When you reach the line containing "WHAT IS: Fata Morgana (149, 2099)", include it and stop; until then, return each line of the material exactly, starting with the first.

• [Records shown]:
========
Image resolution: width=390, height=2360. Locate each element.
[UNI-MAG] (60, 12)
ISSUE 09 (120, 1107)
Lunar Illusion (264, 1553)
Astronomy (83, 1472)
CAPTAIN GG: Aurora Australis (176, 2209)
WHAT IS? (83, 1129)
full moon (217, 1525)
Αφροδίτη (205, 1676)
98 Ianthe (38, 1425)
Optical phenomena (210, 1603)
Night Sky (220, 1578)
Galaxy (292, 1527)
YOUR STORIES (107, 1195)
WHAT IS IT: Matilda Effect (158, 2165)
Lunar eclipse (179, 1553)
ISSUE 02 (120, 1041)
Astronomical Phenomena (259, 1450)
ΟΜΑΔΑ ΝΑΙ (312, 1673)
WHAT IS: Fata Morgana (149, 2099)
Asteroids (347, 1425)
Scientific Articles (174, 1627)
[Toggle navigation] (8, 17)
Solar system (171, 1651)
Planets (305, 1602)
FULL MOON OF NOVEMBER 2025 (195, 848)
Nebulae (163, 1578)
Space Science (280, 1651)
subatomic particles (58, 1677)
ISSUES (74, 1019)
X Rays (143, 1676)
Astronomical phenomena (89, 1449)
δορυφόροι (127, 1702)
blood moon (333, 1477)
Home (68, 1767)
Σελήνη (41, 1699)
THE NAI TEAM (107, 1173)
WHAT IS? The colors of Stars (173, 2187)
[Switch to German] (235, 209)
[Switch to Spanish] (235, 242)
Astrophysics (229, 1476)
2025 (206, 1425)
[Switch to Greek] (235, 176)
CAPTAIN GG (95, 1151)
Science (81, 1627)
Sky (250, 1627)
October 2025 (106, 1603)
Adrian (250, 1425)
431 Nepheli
========
• [Solution to the problem]:
Image resolution: width=390, height=2360. Locate each element.
[UNI-MAG] (60, 12)
ISSUE 09 (120, 1107)
Lunar Illusion (264, 1553)
Astronomy (83, 1472)
CAPTAIN GG: Aurora Australis (176, 2209)
WHAT IS? (83, 1129)
full moon (217, 1525)
Αφροδίτη (205, 1676)
98 Ianthe (38, 1425)
Optical phenomena (210, 1603)
Night Sky (220, 1578)
Galaxy (292, 1527)
YOUR STORIES (107, 1195)
WHAT IS IT: Matilda Effect (158, 2165)
Lunar eclipse (179, 1553)
ISSUE 02 (120, 1041)
Astronomical Phenomena (259, 1450)
ΟΜΑΔΑ ΝΑΙ (312, 1673)
WHAT IS: Fata Morgana (149, 2099)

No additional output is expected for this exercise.